What to produce:
Repeat every row below verbatim, altering nothing.

Start of Information provided

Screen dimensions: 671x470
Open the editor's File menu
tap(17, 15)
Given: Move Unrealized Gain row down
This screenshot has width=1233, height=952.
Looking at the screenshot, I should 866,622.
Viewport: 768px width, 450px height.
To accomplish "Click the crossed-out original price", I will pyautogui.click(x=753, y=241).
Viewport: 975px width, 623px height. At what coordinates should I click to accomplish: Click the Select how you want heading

End of Information provided

Correct answer:
Screen dimensions: 671x470
Open the editor's File menu
tap(17, 15)
Given: Move Unrealized Gain row down
This screenshot has width=1233, height=952.
Looking at the screenshot, I should 866,622.
Viewport: 768px width, 450px height.
To accomplish "Click the crossed-out original price", I will pyautogui.click(x=753, y=241).
Viewport: 975px width, 623px height. At what coordinates should I click to accomplish: Click the Select how you want heading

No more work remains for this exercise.